The Superior Court granted summary judgment to city. Owners appealed. The Court of Appeals vacated and remanded. City appealed.
The Supreme Court held that:
- Court of Appeals improperly merged owners’ claims and overlooked the distinct constitutional injuries and theories of recovery raised, and
- Court of Appeals improperly tied administrative exhaustion to subject-matter jurisdiction over Corum claims, 413 S.E.2d 276.

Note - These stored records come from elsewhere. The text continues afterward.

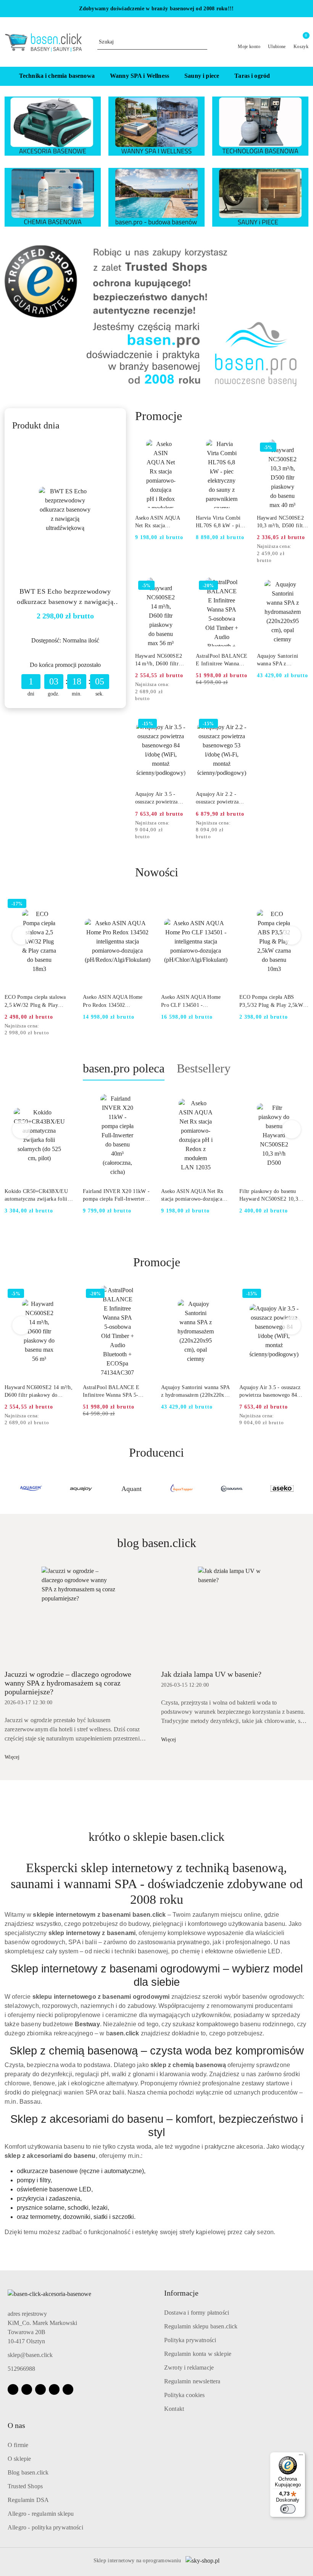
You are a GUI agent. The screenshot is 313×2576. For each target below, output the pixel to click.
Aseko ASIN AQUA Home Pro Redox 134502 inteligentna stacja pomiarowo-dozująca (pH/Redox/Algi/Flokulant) (35, 1001)
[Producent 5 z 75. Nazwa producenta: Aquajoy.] (31, 1488)
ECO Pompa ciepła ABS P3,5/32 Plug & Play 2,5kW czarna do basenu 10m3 (193, 1001)
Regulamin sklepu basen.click (200, 2326)
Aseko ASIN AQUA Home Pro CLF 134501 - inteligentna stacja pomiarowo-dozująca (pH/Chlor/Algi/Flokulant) (113, 1001)
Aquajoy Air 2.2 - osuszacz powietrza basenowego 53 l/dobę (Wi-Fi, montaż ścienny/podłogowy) (221, 798)
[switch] (287, 2508)
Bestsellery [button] (204, 1068)
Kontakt (174, 2408)
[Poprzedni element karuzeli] (8, 1488)
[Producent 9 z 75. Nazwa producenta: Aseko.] (232, 1488)
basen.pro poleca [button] (124, 1068)
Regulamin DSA (28, 2500)
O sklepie (19, 2458)
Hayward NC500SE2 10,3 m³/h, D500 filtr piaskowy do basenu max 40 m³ (281, 522)
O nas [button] (16, 2425)
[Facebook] (13, 2389)
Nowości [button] (156, 872)
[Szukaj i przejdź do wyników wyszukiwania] (202, 42)
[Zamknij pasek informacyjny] (305, 8)
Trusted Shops (25, 2486)
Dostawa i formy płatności (196, 2312)
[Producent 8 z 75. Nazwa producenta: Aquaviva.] (181, 1488)
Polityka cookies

On appeal of trial court’s grant of summary judgment to city on African American property owners’ claims alleging city’s property condemnation process was racially discriminatory in violation of equal protection and due process guarantees of State Constitution, Court of Appeals improperly merged owners’ claims and overlooked the case-by-case inquiry that was required for discrete claims under Corum doctrine, 413 S.E.2d 276, replacing it with a blanket jurisdictional mandate, thus requiring remand; Court of Appeals addressed substantive due process claim and determined that proper relief could be provided by an injunction, but it sidestepped the equal protection challenge for which owners asserted a different injury and which required a different species of relief, a mandate of equal treatment.
On appeal of trial court’s grant of summary judgment to city on African American property owners’ claims alleging city’s property condemnation process was racially discriminatory in violation of equal protection and due process guarantees of State Constitution, Court of Appeals improperly tied administrative exhaustion to subject-matter jurisdiction over Corum suits, 413 S.E.2d 276, transplanting the rules for run-of-the-mill agency disputes into Corum’s unique framework that required evaluation of adequacy of relief, thus requiring remand; Court of Appeals vacated trial court’s ruling on jurisdictional grounds by assuming that, without evaluating the administrative scheme and its congruence with owners’ discrete Corum claims, that unjustified condemnation of owners’ properties could be reviewed and redressed by administrative process.